=== Selected excerpt ===

start

Solve the recurrence relation $a(n) = 7a(n-1) - 10a(n-2)$

Question

Solve the recurrence relation $a(n) = 7a(n-1) - 10a(n-2)$

Not really sure where to start. I see that I can generalize it a bit to be

$$ a(n) = 7(7(a(n-1) - 10 a(n-2) - 10 ( 7(a(n-3)) - 10 (a(n-4))) $$

Answer 1

Here is a possible tack. Assume that $a_n = \lambda^n$ for all $n$. Can you find values of $\lambda$ that work? You should also note that this recurrence is linear.

Answer 2

The characteristic polynomial is $x^2 - 7x + 10 = 0$, which has roots $x=2$ and $x=5$.

Therefore the recurrence will have solution $a(n) = \alpha \cdot 2^n + \beta \cdot 5^n$, where these multipliers will change depending on your initial conditions, e.g. the values of $a(0)$ and $a(1)$.

Answer 3

Hint: It is related to the characteristic equation $x^2-7x+10=0$.

We may also let $b(n)=a(n)-2a(n-1)$

Then we have

\begin{align*} a(n)-2a(n-1)&=5a(n-1)-10a(n-2)\\ b(n)&=5b(n-1) \end{align*}

The recurrence relation $b(n)=5b(n-1)$ is easier to solve. The solution is $b(n)=5^{n-1}b(1)$.

end

=== Exercises ===
a: Decide whether each statement agrees with the recurrence thread, answering yes or no and quoting the words of the thread that decide it: (i) the characteristic polynomial has roots 2 and 5; (ii) Answer 1 proposes assuming that $a_n = \lambda^n$ for all $n$; (iii) Answer 3 calls the recurrence $b(n)=5b(n-1)$ harder to solve.
b: Reproduce the recurrence thread from "Not really sure" up to and including "recurrence is linear.", swapping "tack" for "approach".
c: Extend the recurrence thread, picking up after its final sentence.
The lines that come after this point are unrelated material, separate from the recurrence thread.

=== Collected material ===
start

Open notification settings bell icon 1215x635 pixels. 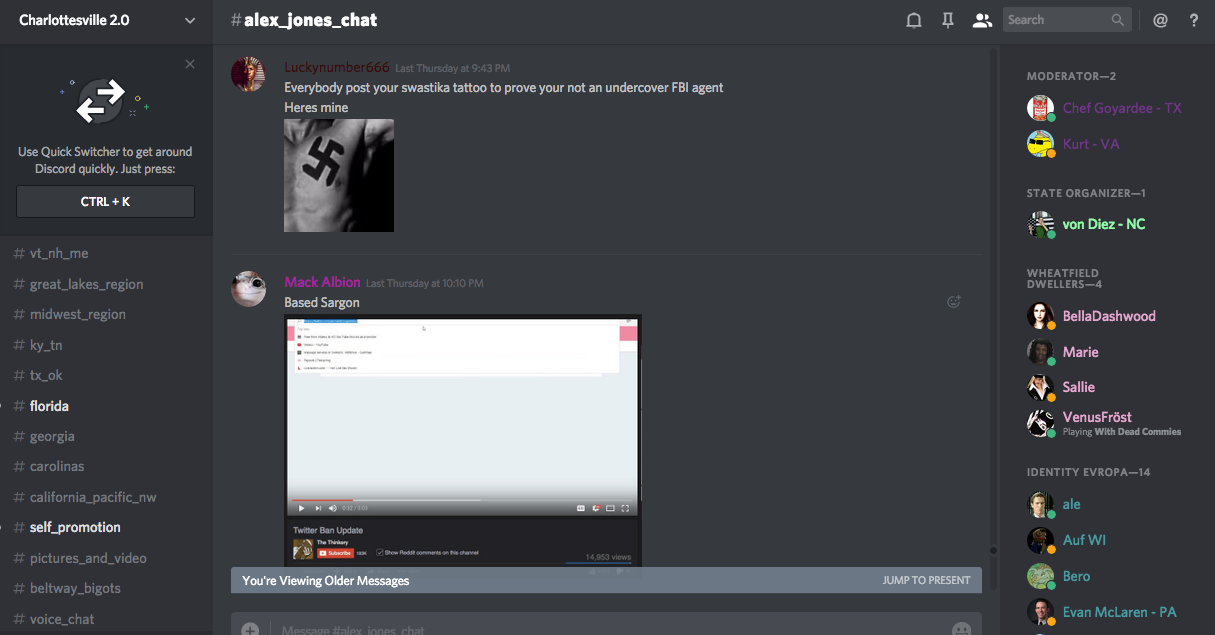(x=913, y=20)
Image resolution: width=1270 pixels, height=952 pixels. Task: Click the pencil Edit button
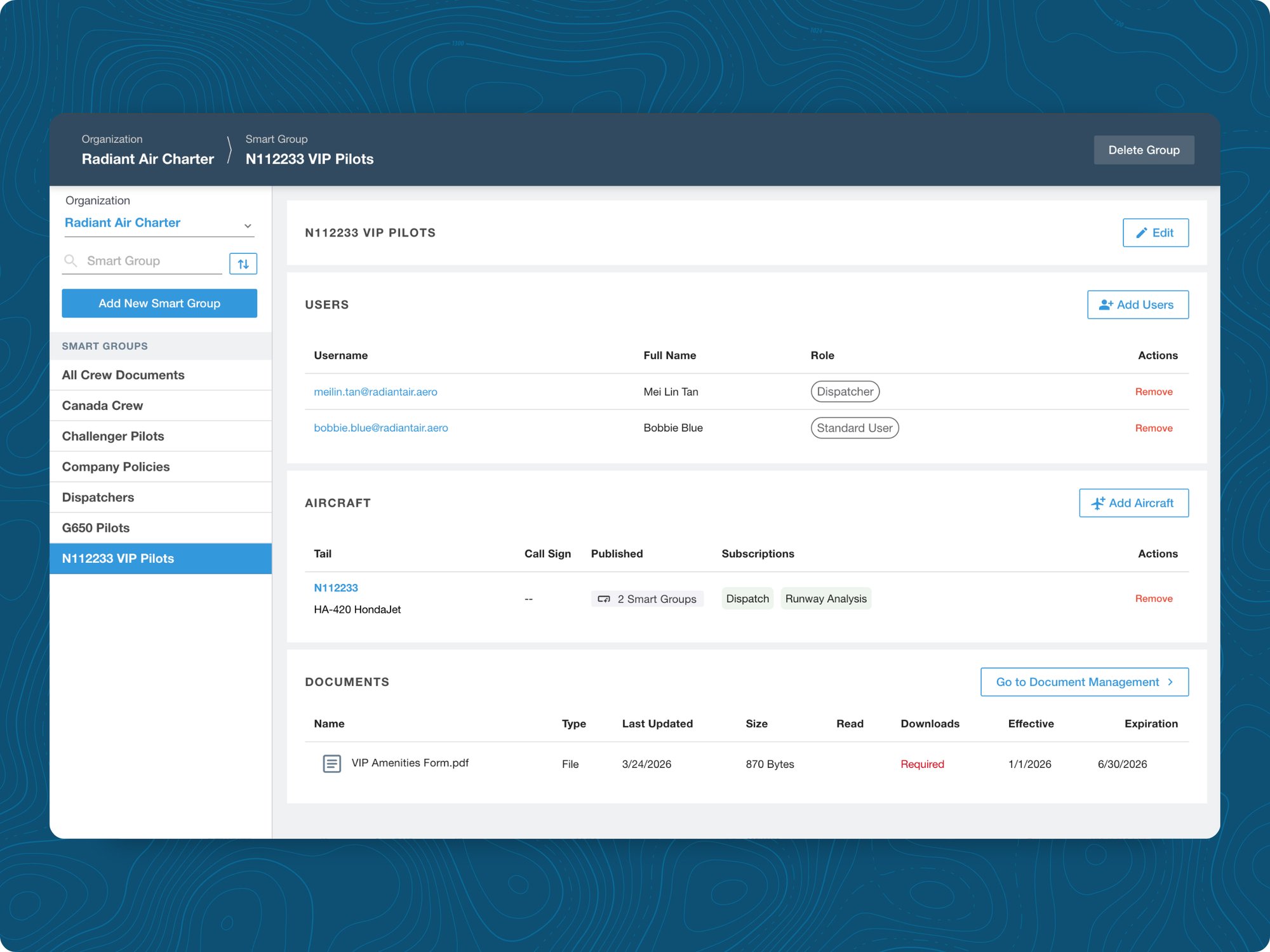click(1155, 233)
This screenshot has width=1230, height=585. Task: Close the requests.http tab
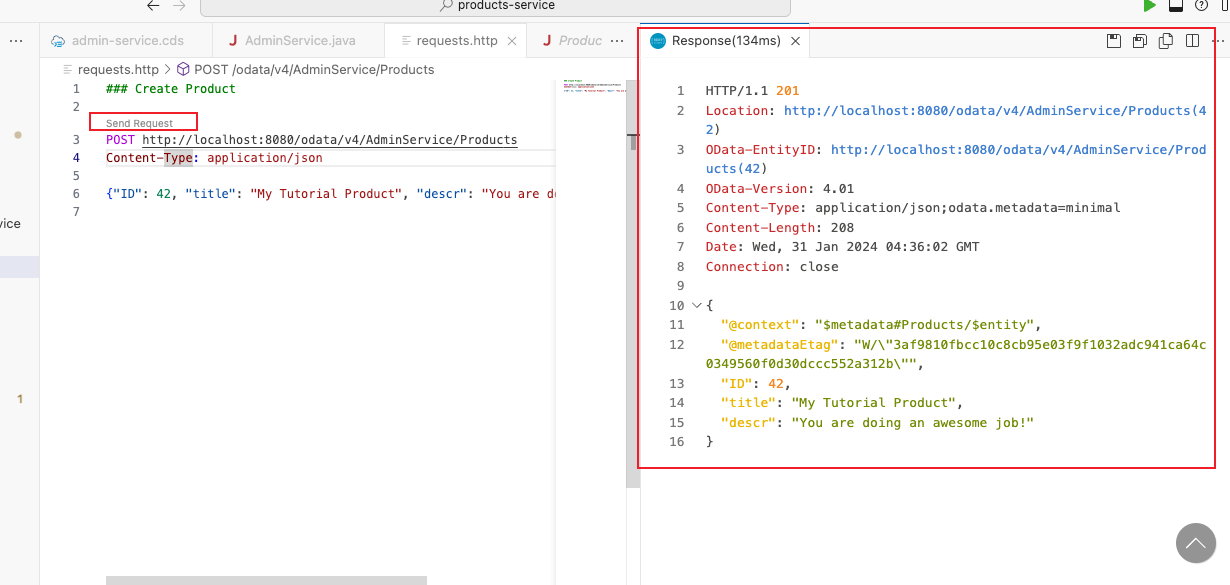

end

=== Per-task answers ===
a:
(i) Yes: "which has roots $x=2$ and $x=5$".
(ii) Yes: "Assume that $a_n = \lambda^n$ for all $n$."
(iii) No: "The recurrence relation $b(n)=5b(n-1)$ is easier to solve."

b:
Not really sure where to start. I see that I can generalize it a bit to be

$$ a(n) = 7(7(a(n-1) - 10 a(n-2) - 10 ( 7(a(n-3)) - 10 (a(n-4))) $$

Answer 1

Here is a possible approach. Assume that $a_n = \lambda^n$ for all $n$. Can you find values of $\lambda$ that work? You should also note that this recurrence is linear.

c:
So we have $a(n)-2a(n-1)=5^{n-1}b(1)$, which is equivalent to

$$\frac{a(n)}{2^n}-\frac{a(n-1)}{2^{n-1}}=\frac{b(1)}{2}\left(\frac{5}{2}\right)^{n-1}$$

Not difficult to solve.

Answer 4

The sequence of the generalized Fibonacci type, for which I have presented a detailed account in Find an explicit expression for the general term of a recurrence relation. There I show that the solution for a sequence of the type $f_n=af_{n-1}+bf_{n-2}$ with initial conditions $f(0)=f_0 \ \&\ f(1)=f_1$ is given by

$$f_n=\left(f_1-\frac{af_0}{2}\right) \frac{\alpha^n-\beta^n}{\alpha-\beta}+\frac{f_0}{2} (\alpha^n+\beta^n)$$

where $\alpha,\beta=(a\pm\sqrt{a^2+4b})/2$.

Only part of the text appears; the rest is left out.